Le accuse contestate agli arrestati rientrano tra quelle che più di altre feriscono l’opinione pubblica. Ma tant’é. Un’operazione congiunta tra Carabinieri e Guardia di Finanza ha portato alla luce a Lanciano un squallida vicenda di maltrattamenti, di condizioni igieniche precarie delle quali sono state vittime gli ospiti della Casa dell’Anziano, circa una trentina, che secondo Fiamme Gialle e uomini dell’Arma, erano costretti a vivere in un autentico lager. A inchiodare i responsabili di questi soprusi, le telecamere piazzate dagli inquirenti nel centro, che hanno filmato quanto avveniva tra quelle mura. Grazie alle registrazioni – iniziate nel dicembre del 2009 – e soprattutto ad alcune testimonianze raccolte tra alcuni ex dipendenti della Casa, stamattina sono scattate le manette ai polsi di Eva Bucciarelli, 40 anni di Atessa, legale rappresentante della Casa dell’Anziano, e della figlia Arianna Di Tommaso, 19 anni.

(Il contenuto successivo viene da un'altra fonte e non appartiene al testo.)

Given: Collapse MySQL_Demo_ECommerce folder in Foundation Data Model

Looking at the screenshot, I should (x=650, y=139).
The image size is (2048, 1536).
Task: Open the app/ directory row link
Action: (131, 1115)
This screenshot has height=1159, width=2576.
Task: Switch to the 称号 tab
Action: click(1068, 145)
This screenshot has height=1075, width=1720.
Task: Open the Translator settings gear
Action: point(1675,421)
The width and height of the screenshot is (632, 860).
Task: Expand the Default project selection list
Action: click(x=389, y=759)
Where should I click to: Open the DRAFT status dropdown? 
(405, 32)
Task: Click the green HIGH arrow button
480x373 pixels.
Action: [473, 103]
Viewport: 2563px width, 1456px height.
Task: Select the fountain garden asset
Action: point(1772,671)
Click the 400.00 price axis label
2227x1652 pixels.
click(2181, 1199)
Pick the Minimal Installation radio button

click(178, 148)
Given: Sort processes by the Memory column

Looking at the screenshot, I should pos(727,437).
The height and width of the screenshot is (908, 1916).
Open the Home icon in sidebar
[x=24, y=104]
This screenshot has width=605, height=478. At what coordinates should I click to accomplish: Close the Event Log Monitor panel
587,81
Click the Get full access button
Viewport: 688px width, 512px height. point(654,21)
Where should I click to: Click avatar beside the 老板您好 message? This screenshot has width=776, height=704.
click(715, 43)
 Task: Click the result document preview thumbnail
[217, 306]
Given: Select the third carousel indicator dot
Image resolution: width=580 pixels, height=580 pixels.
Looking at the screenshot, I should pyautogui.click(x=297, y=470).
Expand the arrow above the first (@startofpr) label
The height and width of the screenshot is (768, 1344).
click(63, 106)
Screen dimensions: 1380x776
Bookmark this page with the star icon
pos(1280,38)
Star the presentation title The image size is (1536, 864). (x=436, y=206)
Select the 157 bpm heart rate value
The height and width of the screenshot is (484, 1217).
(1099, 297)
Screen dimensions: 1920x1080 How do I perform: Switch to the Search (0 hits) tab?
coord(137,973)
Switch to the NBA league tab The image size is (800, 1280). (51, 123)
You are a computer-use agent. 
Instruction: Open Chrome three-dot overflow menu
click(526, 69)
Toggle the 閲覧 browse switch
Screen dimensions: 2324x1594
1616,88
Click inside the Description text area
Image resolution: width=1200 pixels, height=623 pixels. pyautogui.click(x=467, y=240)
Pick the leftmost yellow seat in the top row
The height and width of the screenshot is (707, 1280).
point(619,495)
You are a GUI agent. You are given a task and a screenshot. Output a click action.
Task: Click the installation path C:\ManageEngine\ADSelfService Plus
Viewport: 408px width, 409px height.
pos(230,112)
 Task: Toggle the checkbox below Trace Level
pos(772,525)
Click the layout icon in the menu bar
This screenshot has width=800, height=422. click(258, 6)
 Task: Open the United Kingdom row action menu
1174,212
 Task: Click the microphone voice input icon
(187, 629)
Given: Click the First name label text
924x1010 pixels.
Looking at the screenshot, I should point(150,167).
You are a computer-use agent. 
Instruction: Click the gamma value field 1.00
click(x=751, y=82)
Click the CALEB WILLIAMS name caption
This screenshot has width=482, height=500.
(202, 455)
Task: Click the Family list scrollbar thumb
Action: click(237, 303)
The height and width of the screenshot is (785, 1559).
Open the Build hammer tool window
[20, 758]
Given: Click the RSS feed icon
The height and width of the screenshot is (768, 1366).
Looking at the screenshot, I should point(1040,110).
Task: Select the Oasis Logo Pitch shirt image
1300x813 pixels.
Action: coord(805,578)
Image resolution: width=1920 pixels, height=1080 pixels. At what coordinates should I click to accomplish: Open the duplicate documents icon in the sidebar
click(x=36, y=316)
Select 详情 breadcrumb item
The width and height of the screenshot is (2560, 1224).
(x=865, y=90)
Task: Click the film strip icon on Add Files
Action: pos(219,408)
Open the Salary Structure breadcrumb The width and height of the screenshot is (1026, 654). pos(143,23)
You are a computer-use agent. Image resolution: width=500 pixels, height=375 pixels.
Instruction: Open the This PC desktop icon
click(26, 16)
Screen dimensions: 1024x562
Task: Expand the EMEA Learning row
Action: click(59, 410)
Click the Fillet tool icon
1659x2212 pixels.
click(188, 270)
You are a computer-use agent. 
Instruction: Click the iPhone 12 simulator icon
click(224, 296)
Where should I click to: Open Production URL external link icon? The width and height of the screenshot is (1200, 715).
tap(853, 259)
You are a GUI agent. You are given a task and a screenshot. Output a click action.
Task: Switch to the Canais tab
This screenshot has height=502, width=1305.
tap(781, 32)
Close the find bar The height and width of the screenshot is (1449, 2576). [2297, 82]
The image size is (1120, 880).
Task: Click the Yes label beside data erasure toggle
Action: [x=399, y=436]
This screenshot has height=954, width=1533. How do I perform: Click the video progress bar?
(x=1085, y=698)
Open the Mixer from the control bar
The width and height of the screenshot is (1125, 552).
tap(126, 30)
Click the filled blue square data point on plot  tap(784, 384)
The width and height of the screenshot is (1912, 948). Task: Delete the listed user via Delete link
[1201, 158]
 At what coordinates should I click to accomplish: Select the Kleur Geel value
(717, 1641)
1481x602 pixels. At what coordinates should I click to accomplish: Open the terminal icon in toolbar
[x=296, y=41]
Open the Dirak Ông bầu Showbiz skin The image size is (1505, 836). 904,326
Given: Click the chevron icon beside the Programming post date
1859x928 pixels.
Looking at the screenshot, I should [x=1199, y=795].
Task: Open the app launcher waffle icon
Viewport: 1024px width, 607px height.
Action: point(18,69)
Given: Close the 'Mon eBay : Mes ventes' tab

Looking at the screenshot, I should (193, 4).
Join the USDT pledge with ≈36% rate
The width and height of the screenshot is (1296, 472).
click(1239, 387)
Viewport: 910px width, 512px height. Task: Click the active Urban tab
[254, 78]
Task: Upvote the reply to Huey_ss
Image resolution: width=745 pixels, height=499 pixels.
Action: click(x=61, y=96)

Tutto sarebbe partito da una indagine sul lavoro sommerso, che alcune ex collaboratrici avrebbe chiesto fosse avviata. I loro racconti avrebbero consentito di aprire una finestra su situazioni che nessuno avrebbe mai potuto sospettare, nemmeno immaginare: le ospiti, si fa per dire, 30 regolari e altre 10 in sovrannumero, sarebbero state lasciate in abbandono, senza cure e con razioni di cibo ridotte. Le stesse ex dipendenti avrebbero riferito che per soddisfare alcuni ricoverati, avrebbero provveduto a portare loro da mangiare dall’esterno. I dieci anziani in più ospitati, erano costretti a dormire su brandine, che in caso di controllo potevano essere rimosse per non destare sospetti e, soprattutto, per incassare, senza problemi, le rette. E poi l’igiene: bagni e stanze sporche, ci sarebbero stati casi di scabbia. Condizioni pietose, quindi, segnalate dai Nas dei carabinieri alla Asl. Ma qui si apre un altro filone d’inchiesta, che ha portato all’arresto di Claudio Turchi, 52 anni di Lanciano, medico e funzionario della Asl di Chieti. Turchi, che avrebbe dovuto svolgere un’ispezione accurata, ha invece tentato di mettere tutto sotto silenzio. A un prezzo: un rapporto sessuale in cambio con la Bucciarelli.

Oggi, tutti gli anziani che si trovavano nella Casa sono stati trasferiti in altre strutture. Il provvedimento è stato preso dall’Assessore alle Politiche sociali del Comune di Lanciano, Angelo Palmieri.